Sunday, 15 February 2015

FIFTY SHADES OF GREY

SIX DEGREES OF SPOILERS

Well, I was shocked. Shocked and stunned. Not by the phwoooar factor of Dakota Johnson naked and tied up, attractive though she is; mainly by the realisation that this long-heralded, much-hyped and hugely controversial odyssey of sexual discovery and corrupted innocence is actually a tiresome bore that does absolutely nothing interesting. Obviously it's hardly surprising that the film doesn't shock and appal - anyone with an internet connection can find a billion images of the filthiest sexual degradation to click through over their cornflakes of a morning - but what is surprising is that Fifty Shades Of Grey is so sheerly dull. I wasn't exactly expecting two hours of cheerless, in-out mechanical gonzo pornography at the Odeon Milton Keynes, but something a tad more substantial than Pretty Woman with handcuffs would have been the least they could have offered.

It's pure chance that virginal Eng Lit student Anastasia (Dakota Johnson) meets up with finely sculpted telecoms billionaire Christian Grey (Jamie Dornan), to interview him for the college newspaper. She works part-time in a hardware shop to make ends meet, he has his own fleet of cars, a glider, a helicopter and a phallic skyscraper named after himself (how many men are going to start referring to their penises as "The [Surname] Tower"?). But there's enough of a spark between them for a fairly normal relationship to start to develop between them - until he introduces her to his playroom, a well-stocked chamber of whips, canes, gags, cuffs and ropes. Rather than running screaming in horror, she lets the relationship develop, giving him her virginity and negotiating (though never actually signing) his contract stipulating in writing the specific things she will and won't permit....

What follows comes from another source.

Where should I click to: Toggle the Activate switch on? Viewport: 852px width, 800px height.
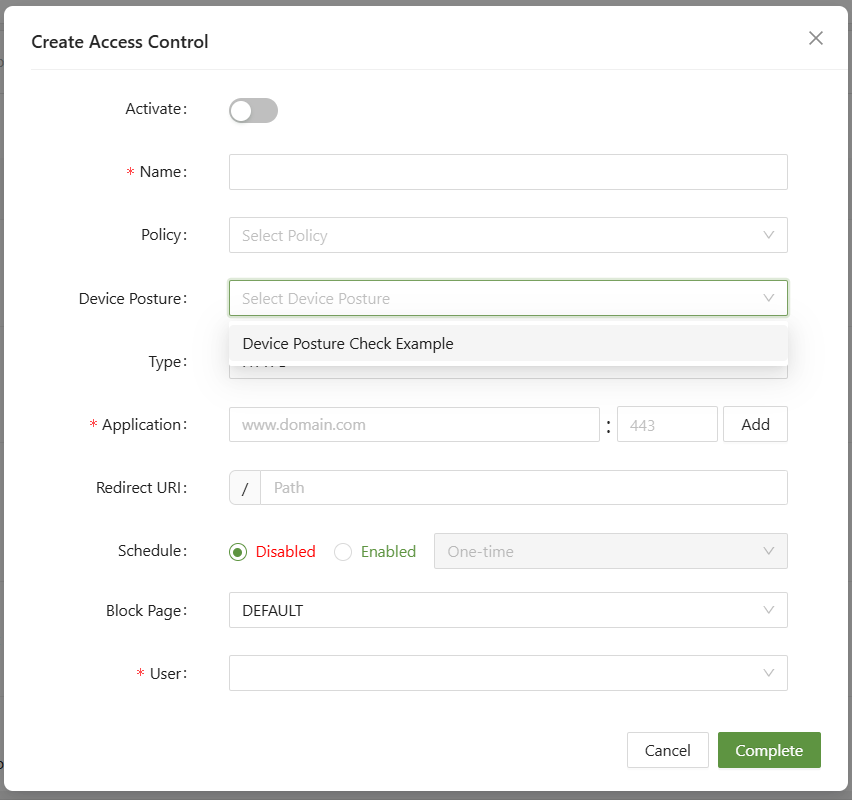[253, 110]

Much time, perhaps too much, is spent on Ana dithering about whether to sign a legally binding agreement consenting to being flogged, that it all ends up more Marquess of Queensberry than Marquis de Sade, when what it really needed was the sleazy hand of a Jess Franco to throw the character and relationship stuff out of the window and concentrate on the rampant censor-baiting exploitation filth. Fifty Shades Of Grey (which passed through the BBFC without hindrance and in France has incredibly been rated 12) needs to be disreputable but it ends up as decorous. Shot by Oscar-nominated Seamus McGarvey, behind the camera on films like Anna Karenina and Atonement, and scored by Oscar-nominated Danny Elfman (though his music is secondary to the Various Artists compilation soundtrack), everything looks and sounds lovely but it's all too tasteful, like an extended cosmetics commercial. Maybe the film is trying to reflect Grey's sadistic nature by teasing us, the audience, with ideas the film cannot depict.

You can argue as much as you like about whether the film is seeking to legitimise domestic abuse (it isn't - everything's thoroughly regulated and agreed beforehand, whereas there are no safe words in wifebeating, and anyone who claims the original "I do" counts as a permanent "yes" is a moron of intergalactic proportions). You can argue whether, regardless of the setup that he's the dominant and she's the submissive, it's actually Ana who's in charge and who decides what is and isn't acceptable, and it's Christian who meekly agrees to all her terms (in a film whose tagline is "Lose Control", he's the only one who does). You can argue whether the film stands as an advertisement for debatably unhealthy relationships based on power and control and the infliction of pain (it's certainly not selling me on the lifestyle). Never mind about whether it's any good as erotica (suffice to say it isn't, but no-one would want to know if it was), what I'm having trouble with is the idea that this is any good as a drama: a believable, plausible drama about believable, plausible human beings. I frankly did enough of my own eye-rolling at the almost literally unspeakable dialogue to earn the full twelve strokes.

With or without the hints of kink it doesn't show us anyway, it's too long and very silly. Blue Is The Warmest Colour also kept you waiting a long time for the hot'n'heavy XXX action, but no-one was checking their watch because you believed enough in the characters. Fifty Shades is at heart a soft-centred, indeed gloopy fairytale romance between the handsome but miserable Prince Charming and the pretty but happy commoner, and shorn of the S+M themes it would have sat happily as a 12A piece of teengirl fluff, but it's fatally skewed to an older audience by incorporating the use of riding crops and the phrase "anal fisting". To be honest, I'd rather have a bag of chips. Yet it's taking money, at least on its opening weekend, with multiplex screenings packed out, and the film ends inconclusively so there's always the prospect of a sequel (The Fifty-First Shade? A Hint Of Beige?). Still, if it demonstrates that there's enough commercial interest in nominally serious 18-rated films, maybe more will come along, and they'll hopefully be better. This one really doesn't work at all.